Required work >>
Format every line of the records below as a JSON list of strings, with one string per line and blank lines left out.

Records for this task >>
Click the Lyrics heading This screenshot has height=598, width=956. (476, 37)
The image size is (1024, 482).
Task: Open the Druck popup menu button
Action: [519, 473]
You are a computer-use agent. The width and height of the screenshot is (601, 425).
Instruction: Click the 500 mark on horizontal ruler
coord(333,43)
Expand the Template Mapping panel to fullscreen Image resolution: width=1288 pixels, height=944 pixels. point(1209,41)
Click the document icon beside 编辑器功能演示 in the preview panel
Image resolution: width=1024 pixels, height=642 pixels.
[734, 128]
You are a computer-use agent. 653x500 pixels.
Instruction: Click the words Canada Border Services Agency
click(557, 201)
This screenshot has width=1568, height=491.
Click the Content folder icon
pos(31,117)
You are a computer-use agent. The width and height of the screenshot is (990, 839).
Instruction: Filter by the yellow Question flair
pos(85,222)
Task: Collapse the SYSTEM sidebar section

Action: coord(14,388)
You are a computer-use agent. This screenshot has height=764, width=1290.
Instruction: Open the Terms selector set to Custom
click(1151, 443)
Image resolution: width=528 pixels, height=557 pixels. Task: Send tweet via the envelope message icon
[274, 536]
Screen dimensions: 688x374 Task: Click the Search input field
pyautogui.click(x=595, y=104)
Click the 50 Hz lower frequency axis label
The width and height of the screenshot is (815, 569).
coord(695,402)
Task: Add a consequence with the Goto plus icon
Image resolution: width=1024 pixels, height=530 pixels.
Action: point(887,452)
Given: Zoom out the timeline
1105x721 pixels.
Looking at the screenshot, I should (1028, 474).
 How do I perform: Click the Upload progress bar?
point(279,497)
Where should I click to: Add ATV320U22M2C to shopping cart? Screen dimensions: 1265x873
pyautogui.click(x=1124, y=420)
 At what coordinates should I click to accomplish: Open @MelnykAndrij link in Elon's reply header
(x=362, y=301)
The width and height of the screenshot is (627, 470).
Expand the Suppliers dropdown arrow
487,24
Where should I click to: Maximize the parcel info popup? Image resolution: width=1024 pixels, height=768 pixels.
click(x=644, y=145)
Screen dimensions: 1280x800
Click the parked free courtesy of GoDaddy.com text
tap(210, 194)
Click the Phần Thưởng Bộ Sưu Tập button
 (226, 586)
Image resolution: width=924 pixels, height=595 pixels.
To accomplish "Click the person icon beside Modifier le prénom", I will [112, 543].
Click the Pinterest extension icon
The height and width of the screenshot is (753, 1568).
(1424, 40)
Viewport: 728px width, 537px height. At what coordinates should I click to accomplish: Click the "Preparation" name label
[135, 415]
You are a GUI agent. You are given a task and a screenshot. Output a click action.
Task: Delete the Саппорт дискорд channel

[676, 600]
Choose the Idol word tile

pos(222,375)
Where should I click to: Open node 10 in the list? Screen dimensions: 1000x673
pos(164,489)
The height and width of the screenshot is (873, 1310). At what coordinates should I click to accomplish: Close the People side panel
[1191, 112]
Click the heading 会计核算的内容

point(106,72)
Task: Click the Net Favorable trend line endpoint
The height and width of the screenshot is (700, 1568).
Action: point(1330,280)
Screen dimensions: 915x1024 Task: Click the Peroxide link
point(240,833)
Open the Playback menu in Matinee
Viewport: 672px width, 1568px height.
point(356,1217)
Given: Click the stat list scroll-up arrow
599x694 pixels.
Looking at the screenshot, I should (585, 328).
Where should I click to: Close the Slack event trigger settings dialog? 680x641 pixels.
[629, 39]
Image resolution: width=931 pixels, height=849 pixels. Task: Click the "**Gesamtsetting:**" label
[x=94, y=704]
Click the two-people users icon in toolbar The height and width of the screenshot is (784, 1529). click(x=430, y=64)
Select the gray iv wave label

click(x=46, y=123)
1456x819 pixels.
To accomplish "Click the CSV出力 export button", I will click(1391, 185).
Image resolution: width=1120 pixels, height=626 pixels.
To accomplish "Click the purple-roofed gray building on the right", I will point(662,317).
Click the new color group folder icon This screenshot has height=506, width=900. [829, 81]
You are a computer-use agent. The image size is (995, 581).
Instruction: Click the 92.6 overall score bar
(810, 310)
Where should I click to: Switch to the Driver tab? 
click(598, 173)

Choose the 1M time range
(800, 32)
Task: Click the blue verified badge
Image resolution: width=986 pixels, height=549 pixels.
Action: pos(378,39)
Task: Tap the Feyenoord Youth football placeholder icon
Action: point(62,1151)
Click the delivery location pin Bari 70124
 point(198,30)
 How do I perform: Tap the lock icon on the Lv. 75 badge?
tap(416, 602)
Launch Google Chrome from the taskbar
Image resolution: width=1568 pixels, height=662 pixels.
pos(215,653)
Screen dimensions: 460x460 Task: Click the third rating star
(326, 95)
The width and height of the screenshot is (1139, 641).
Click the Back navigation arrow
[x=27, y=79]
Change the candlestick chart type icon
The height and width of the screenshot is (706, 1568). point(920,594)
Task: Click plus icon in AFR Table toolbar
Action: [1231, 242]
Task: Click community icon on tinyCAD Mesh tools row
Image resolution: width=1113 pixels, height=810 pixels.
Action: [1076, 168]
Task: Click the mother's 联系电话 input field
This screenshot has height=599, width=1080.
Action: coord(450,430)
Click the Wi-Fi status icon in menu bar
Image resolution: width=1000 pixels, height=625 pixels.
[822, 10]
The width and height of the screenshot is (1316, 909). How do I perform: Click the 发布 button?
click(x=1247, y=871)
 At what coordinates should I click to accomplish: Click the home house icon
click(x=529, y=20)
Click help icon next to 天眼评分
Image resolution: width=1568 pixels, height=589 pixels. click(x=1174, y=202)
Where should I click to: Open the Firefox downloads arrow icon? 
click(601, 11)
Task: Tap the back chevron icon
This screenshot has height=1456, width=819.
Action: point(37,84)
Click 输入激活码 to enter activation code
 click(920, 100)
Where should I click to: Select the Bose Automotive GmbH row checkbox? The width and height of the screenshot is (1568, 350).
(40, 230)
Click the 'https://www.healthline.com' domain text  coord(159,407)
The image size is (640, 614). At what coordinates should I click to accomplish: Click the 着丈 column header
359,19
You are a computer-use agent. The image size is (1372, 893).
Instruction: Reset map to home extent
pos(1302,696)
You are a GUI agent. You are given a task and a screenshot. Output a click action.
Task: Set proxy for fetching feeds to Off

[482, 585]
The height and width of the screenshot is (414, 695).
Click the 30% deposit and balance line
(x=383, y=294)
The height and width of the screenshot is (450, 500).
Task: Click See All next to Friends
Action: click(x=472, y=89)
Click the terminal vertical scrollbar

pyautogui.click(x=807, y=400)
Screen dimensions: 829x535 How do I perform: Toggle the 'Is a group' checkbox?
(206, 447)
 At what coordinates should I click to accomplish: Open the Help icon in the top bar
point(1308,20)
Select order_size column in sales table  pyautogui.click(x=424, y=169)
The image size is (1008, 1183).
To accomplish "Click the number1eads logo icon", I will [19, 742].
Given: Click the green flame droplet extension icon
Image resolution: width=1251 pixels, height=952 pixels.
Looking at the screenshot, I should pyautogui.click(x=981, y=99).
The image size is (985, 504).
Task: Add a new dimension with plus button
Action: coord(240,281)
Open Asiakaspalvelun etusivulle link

Written solution >>
[
  "Click the Lyrics heading This screenshot has height=598, width=956. (476, 37)",
  "The image size is (1024, 482).",
  "Task: Open the Druck popup menu button",
  "Action: [519, 473]",
  "You are a computer-use agent. The width and height of the screenshot is (601, 425).",
  "Instruction: Click the 500 mark on horizontal ruler",
  "coord(333,43)",
  "Expand the Template Mapping panel to fullscreen Image resolution: width=1288 pixels, height=944 pixels. point(1209,41)",
  "Click the document icon beside 编辑器功能演示 in the preview panel",
  "Image resolution: width=1024 pixels, height=642 pixels.",
  "[734, 128]",
  "You are a computer-use agent. 653x500 pixels.",
  "Instruction: Click the words Canada Border Services Agency",
  "click(557, 201)",
  "This screenshot has width=1568, height=491.",
  "Click the Content folder icon",
  "pos(31,117)",
  "You are a computer-use agent. The width and height of the screenshot is (990, 839).",
  "Instruction: Filter by the yellow Question flair",
  "pos(85,222)",
  "Task: Collapse the SYSTEM sidebar section",
  "Action: coord(14,388)",
  "You are a computer-use agent. This screenshot has height=764, width=1290.",
  "Instruction: Open the Terms selector set to Custom",
  "click(1151, 443)",
  "Image resolution: width=528 pixels, height=557 pixels. Task: Send tweet via the envelope message icon",
  "[274, 536]",
  "Screen dimensions: 688x374 Task: Click the Search input field",
  "pyautogui.click(x=595, y=104)",
  "Click the 50 Hz lower frequency axis label",
  "The width and height of the screenshot is (815, 569).",
  "coord(695,402)",
  "Task: Add a consequence with the Goto plus icon",
  "Image resolution: width=1024 pixels, height=530 pixels.",
  "Action: point(887,452)",
  "Given: Zoom out the timeline",
  "1105x721 pixels.",
  "Looking at the screenshot, I should (1028, 474).",
  " How do I perform: Click the Upload progress bar?",
  "point(279,497)",
  "Where should I click to: Add ATV320U22M2C to shopping cart? Screen dimensions: 1265x873",
  "pyautogui.click(x=1124, y=420)",
  " At what coordinates should I click to accomplish: Open @MelnykAndrij link in Elon's reply header",
  "(x=362, y=301)",
  "The width and height of the screenshot is (627, 470).",
  "Expand the Suppliers dropdown arrow",
  "487,24",
  "Where should I click to: Maximize the parcel info popup? Image resolution: width=1024 pixels, height=768 pixels.",
  "click(x=644, y=145)",
  "Screen dimensions: 1280x800",
  "Click the parked free courtesy of GoDaddy.com text",
  "tap(210, 194)",
  "Click the Phần Thưởng Bộ Sưu Tập button",
  " (226, 586)",
  "Image resolution: width=924 pixels, height=595 pixels.",
  "To accomplish \"Click the person icon beside Modifier le prénom\", I will [112, 543].",
  "Click the Pinterest extension icon",
  "The height and width of the screenshot is (753, 1568).",
  "(1424, 40)",
  "Viewport: 728px width, 537px height. At what coordinates should I click to accomplish: Click the \"Preparation\" name label",
  "[135, 415]",
  "You are a GUI agent. You are given a task and a screenshot. Output a click action.",
  "Task: Delete the Саппорт дискорд channel",
  "[676, 600]",
  "Choose the Idol word tile",
  "pos(222,375)",
  "Where should I click to: Open node 10 in the list? Screen dimensions: 1000x673",
  "pos(164,489)",
  "The height and width of the screenshot is (873, 1310). At what coordinates should I click to accomplish: Close the People side panel",
  "[1191, 112]",
  "Click the heading 会计核算的内容",
  "point(106,72)",
  "Task: Click the Net Favorable trend line endpoint",
  "The height and width of the screenshot is (700, 1568).",
  "Action: point(1330,280)",
  "Screen dimensions: 915x1024 Task: Click the Peroxide link",
  "point(240,833)",
  "Open the Playback menu in Matinee",
  "Viewport: 672px width, 1568px height.",
  "point(356,1217)",
  "Given: Click the stat list scroll-up arrow",
  "599x694 pixels.",
  "Looking at the screenshot, I should (585, 328).",
  "Where should I click to: Close the Slack event trigger settings dialog? 680x641 pixels.",
  "[629, 39]",
  "Image resolution: width=931 pixels, height=849 pixels. Task: Click the \"**Gesamtsetting:**\" label",
  "[x=94, y=704]",
  "Click the two-people users icon in toolbar The height and width of the screenshot is (784, 1529). click(x=430, y=64)",
  "Select the gray iv wave label",
  "click(x=46, y=123)",
  "1456x819 pixels.",
  "To accomplish \"Click the CSV出力 export button\", I will click(1391, 185).",
  "Image resolution: width=1120 pixels, height=626 pixels.",
  "To accomplish \"Click the purple-roofed gray building on the right\", I will point(662,317).",
  "Click the new color group folder icon This screenshot has height=506, width=900. [829, 81]",
  "You are a computer-use agent. The image size is (995, 581).",
  "Instruction: Click the 92.6 overall score bar",
  "(810, 310)",
  "Where should I click to: Switch to the Driver tab? ",
  "click(598, 173)",
  "Choose the 1M time range",
  "(800, 32)",
  "Task: Click the blue verified badge",
  "Image resolution: width=986 pixels, height=549 pixels.",
  "Action: pos(378,39)",
  "Task: Tap the Feyenoord Youth football placeholder icon",
  "Action: point(62,1151)",
  "Click the delivery location pin Bari 70124",
  " point(198,30)",
  " How do I perform: Tap the lock icon on the Lv. 75 badge?",
  "tap(416, 602)",
  "Launch Google Chrome from the taskbar",
  "Image resolution: width=1568 pixels, height=662 pixels.",
  "pos(215,653)",
  "Screen dimensions: 460x460 Task: Click the third rating star",
  "(326, 95)",
  "The width and height of the screenshot is (1139, 641).",
  "Click the Back navigation arrow",
  "[x=27, y=79]",
  "Change the candlestick chart type icon",
  "The height and width of the screenshot is (706, 1568). point(920,594)",
  "Task: Click plus icon in AFR Table toolbar",
  "Action: [1231, 242]",
  "Task: Click community icon on tinyCAD Mesh tools row",
  "Image resolution: width=1113 pixels, height=810 pixels.",
  "Action: [1076, 168]",
  "Task: Click the mother's 联系电话 input field",
  "This screenshot has height=599, width=1080.",
  "Action: coord(450,430)",
  "Click the Wi-Fi status icon in menu bar",
  "Image resolution: width=1000 pixels, height=625 pixels.",
  "[822, 10]",
  "The width and height of the screenshot is (1316, 909). How do I perform: Click the 发布 button?",
  "click(x=1247, y=871)",
  " At what coordinates should I click to accomplish: Click the home house icon",
  "click(x=529, y=20)",
  "Click help icon next to 天眼评分",
  "Image resolution: width=1568 pixels, height=589 pixels. click(x=1174, y=202)",
  "Where should I click to: Open the Firefox downloads arrow icon? ",
  "click(601, 11)",
  "Task: Tap the back chevron icon",
  "This screenshot has height=1456, width=819.",
  "Action: point(37,84)",
  "Click 输入激活码 to enter activation code",
  " click(920, 100)",
  "Where should I click to: Select the Bose Automotive GmbH row checkbox? The width and height of the screenshot is (1568, 350).",
  "(40, 230)",
  "Click the 'https://www.healthline.com' domain text  coord(159,407)",
  "The image size is (640, 614). At what coordinates should I click to accomplish: Click the 着丈 column header",
  "359,19",
  "You are a computer-use agent. The image size is (1372, 893).",
  "Instruction: Reset map to home extent",
  "pos(1302,696)",
  "You are a GUI agent. You are given a task and a screenshot. Output a click action.",
  "Task: Set proxy for fetching feeds to Off",
  "[482, 585]",
  "The height and width of the screenshot is (414, 695).",
  "Click the 30% deposit and balance line",
  "(x=383, y=294)",
  "The height and width of the screenshot is (450, 500).",
  "Task: Click See All next to Friends",
  "Action: click(x=472, y=89)",
  "Click the terminal vertical scrollbar",
  "pyautogui.click(x=807, y=400)",
  "Screen dimensions: 829x535 How do I perform: Toggle the 'Is a group' checkbox?",
  "(206, 447)",
  " At what coordinates should I click to accomplish: Open the Help icon in the top bar",
  "point(1308,20)",
  "Select order_size column in sales table  pyautogui.click(x=424, y=169)",
  "The image size is (1008, 1183).",
  "To accomplish \"Click the number1eads logo icon\", I will [19, 742].",
  "Given: Click the green flame droplet extension icon",
  "Image resolution: width=1251 pixels, height=952 pixels.",
  "Looking at the screenshot, I should pyautogui.click(x=981, y=99).",
  "The image size is (985, 504).",
  "Task: Add a new dimension with plus button",
  "Action: coord(240,281)",
  "Open Asiakaspalvelun etusivulle link"
]